Saddam torture victim to attend trial
IRAQ: An honest man is arrested, tortured and imprisoned for many years. He escapes and after a long exile, returns home to see his tormentor punished.
Hussein Shahristani's life is a 21st-century version of Alexandre Dumas's great novel, The Count of Monte Cristo. Tomorrow Dr Shahristani has been given one of the rare, highly-prized seats at the opening session of Saddam Hussein's trial.
"They asked me to testify against him," Dr Shahristani says, but he refused. "At a personal level, I have forgotten and forgiven. I don't want him to be tried for what he has done to me personally." Dr Shahristani holds a doctorate in nuclear chemistry from the University of Toronto. He knew Saddam in the 1970s, when Saddam was vice-president of Iraq and head of the country's Atomic Energy Organisation, which Dr Shahristani worked for.
When Saddam seized power in 1979, he made Dr Shahristani his chief scientific adviser. Five months later, the secret police arrested Dr Shahristani in his office. His sin: refusing to accept the diversion of Iraq's nuclear power programme to military uses, and criticising the mass arrests and executions of his fellow Iraqi Shia after the Islamic revolution in Iran.
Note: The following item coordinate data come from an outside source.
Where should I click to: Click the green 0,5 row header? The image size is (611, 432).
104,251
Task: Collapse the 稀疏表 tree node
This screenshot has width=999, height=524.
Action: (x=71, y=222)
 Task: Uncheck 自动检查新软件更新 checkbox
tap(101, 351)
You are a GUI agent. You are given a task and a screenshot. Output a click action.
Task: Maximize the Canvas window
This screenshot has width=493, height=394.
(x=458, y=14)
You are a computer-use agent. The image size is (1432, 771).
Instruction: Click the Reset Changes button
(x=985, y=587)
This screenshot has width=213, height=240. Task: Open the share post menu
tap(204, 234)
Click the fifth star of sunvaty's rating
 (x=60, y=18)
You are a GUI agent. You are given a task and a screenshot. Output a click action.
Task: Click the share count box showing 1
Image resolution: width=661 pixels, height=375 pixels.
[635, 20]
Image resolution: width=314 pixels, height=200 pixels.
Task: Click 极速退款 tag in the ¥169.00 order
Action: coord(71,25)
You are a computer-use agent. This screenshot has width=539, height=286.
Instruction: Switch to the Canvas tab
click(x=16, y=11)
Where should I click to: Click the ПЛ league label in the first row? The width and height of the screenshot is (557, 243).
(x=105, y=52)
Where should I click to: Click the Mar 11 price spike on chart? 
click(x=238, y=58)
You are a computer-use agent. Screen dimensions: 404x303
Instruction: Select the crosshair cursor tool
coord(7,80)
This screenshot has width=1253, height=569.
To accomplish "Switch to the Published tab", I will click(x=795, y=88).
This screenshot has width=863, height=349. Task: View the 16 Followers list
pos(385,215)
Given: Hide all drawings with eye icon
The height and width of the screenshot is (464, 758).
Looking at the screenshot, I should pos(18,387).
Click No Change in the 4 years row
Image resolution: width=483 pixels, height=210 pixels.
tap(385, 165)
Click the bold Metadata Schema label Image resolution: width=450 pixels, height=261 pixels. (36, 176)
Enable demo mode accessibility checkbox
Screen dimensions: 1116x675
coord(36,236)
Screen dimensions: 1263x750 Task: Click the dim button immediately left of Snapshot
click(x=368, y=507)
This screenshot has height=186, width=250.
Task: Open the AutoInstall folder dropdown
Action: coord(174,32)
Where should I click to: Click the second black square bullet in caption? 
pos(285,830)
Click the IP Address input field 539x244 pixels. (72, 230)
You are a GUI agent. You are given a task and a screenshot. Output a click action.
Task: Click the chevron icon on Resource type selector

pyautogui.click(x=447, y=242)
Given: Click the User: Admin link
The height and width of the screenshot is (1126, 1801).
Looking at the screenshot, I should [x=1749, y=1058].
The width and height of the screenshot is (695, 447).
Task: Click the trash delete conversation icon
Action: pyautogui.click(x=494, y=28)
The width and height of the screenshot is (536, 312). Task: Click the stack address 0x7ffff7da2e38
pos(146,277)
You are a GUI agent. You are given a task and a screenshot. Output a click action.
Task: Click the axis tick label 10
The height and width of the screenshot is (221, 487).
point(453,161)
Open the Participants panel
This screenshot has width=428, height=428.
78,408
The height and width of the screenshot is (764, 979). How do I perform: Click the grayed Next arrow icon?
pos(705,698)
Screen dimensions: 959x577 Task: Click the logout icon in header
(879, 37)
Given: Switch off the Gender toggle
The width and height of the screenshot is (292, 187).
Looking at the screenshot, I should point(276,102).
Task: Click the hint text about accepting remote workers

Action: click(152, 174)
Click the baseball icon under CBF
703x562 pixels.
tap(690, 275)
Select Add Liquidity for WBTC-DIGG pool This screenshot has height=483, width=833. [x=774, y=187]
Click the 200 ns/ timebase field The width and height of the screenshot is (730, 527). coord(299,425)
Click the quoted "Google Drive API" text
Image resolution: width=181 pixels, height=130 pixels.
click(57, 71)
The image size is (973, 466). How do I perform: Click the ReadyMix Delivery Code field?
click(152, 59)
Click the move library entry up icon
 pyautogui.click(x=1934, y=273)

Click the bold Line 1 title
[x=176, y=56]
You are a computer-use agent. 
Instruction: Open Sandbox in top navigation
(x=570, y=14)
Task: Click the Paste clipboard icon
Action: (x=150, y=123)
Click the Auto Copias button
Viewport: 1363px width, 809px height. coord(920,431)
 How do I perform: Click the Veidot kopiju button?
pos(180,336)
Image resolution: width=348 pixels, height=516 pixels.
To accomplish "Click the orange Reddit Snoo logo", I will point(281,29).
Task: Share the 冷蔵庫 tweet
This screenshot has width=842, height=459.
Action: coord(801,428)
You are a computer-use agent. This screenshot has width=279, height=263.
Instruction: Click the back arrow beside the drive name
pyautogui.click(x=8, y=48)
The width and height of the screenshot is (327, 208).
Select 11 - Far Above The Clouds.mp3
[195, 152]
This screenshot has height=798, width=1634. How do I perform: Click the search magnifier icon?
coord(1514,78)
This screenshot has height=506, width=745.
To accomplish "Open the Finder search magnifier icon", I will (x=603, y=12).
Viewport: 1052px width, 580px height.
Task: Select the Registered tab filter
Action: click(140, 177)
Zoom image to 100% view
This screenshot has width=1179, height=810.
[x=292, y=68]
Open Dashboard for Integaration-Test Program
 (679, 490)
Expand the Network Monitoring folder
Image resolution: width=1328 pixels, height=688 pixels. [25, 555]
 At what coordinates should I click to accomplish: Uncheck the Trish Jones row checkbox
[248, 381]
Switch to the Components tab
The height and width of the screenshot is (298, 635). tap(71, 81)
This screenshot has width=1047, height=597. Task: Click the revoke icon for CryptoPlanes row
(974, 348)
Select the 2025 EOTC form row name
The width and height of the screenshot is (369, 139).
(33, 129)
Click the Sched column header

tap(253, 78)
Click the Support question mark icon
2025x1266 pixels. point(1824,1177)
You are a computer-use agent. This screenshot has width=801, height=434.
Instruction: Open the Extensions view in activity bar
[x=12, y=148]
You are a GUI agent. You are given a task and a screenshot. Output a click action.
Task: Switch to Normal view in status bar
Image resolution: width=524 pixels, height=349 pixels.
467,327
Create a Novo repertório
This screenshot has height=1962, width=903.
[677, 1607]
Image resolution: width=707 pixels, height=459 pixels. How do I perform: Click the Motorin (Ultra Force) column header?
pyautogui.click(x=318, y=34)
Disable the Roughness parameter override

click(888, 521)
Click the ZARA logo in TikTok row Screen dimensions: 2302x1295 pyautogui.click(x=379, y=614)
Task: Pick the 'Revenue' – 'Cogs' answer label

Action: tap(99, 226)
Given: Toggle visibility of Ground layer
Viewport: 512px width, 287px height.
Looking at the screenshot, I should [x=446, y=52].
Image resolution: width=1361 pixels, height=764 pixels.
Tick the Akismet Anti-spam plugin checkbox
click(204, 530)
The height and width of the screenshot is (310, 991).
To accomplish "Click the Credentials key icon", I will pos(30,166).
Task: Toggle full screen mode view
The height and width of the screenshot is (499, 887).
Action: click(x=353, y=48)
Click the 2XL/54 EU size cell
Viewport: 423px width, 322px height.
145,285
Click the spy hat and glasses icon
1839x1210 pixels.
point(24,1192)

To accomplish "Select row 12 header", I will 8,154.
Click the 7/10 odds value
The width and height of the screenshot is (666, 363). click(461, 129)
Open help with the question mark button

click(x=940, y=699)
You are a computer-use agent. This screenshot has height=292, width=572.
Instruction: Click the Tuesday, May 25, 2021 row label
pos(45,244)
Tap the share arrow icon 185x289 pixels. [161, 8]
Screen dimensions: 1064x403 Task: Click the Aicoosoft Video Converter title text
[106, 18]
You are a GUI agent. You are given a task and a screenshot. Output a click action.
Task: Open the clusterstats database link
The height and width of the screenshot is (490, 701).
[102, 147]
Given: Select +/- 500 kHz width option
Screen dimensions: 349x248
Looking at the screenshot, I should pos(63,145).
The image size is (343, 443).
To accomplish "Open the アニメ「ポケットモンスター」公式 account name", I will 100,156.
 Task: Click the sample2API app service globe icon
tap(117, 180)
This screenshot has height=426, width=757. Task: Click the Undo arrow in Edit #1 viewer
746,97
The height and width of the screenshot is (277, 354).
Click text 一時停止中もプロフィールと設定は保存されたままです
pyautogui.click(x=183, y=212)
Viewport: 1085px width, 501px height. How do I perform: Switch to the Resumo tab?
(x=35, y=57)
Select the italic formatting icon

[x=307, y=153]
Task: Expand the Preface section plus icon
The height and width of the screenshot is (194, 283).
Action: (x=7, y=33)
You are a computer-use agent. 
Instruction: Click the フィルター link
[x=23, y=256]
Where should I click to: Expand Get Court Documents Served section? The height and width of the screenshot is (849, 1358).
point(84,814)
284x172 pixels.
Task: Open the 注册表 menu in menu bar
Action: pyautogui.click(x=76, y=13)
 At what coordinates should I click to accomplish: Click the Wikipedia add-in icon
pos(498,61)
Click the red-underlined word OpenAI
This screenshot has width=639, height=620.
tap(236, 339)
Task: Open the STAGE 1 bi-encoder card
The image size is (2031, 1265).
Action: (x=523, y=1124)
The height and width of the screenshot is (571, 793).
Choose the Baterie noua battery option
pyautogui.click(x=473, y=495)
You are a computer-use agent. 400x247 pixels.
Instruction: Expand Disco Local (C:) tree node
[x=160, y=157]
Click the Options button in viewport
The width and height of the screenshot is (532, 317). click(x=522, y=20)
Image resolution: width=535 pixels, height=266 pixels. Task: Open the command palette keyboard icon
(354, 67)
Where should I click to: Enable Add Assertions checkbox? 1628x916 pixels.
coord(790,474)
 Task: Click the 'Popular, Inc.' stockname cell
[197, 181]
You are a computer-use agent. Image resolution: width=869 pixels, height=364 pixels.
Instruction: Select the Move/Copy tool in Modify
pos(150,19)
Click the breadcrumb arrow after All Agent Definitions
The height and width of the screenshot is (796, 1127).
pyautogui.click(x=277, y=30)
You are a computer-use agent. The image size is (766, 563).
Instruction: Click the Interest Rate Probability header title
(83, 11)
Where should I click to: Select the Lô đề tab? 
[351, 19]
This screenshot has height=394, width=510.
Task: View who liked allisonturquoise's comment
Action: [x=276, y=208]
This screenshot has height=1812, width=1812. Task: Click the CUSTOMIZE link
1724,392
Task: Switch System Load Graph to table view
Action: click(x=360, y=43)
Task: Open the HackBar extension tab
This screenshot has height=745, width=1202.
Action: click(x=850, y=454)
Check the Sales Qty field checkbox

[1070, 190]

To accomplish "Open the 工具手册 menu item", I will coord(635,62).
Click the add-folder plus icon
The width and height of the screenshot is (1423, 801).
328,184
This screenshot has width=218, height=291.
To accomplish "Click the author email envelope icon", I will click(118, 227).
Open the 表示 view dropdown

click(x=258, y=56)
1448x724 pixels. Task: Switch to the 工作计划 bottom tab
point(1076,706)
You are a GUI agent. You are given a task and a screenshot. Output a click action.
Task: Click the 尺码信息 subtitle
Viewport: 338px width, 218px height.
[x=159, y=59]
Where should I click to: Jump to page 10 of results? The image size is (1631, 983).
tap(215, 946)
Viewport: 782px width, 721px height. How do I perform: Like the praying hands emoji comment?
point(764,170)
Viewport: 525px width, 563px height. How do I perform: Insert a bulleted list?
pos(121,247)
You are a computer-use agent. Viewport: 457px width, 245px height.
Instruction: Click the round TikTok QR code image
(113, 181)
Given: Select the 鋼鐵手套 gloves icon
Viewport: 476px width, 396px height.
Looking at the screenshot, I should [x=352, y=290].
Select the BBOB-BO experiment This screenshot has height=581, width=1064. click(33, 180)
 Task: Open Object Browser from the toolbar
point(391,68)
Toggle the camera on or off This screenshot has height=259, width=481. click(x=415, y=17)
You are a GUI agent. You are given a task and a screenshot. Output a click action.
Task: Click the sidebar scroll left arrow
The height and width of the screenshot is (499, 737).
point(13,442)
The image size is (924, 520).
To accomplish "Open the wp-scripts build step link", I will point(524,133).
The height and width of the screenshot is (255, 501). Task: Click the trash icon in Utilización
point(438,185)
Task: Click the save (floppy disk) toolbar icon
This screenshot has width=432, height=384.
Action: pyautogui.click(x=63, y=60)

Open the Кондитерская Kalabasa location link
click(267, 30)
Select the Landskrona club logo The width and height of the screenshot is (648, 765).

Dr Shahristani was tortured for 22 days, much of which he spent hanging from his hands, which were tied behind his back. He was beaten, and poked with electric cattle prods. But because Saddam wanted to preserve him for the nuclear programme, Dr Shahristani was spared the treatment endured by others: branding on the back and stomach with electric irons; holes drilled into the bones; parts of the body dissolved in sulphuric acid.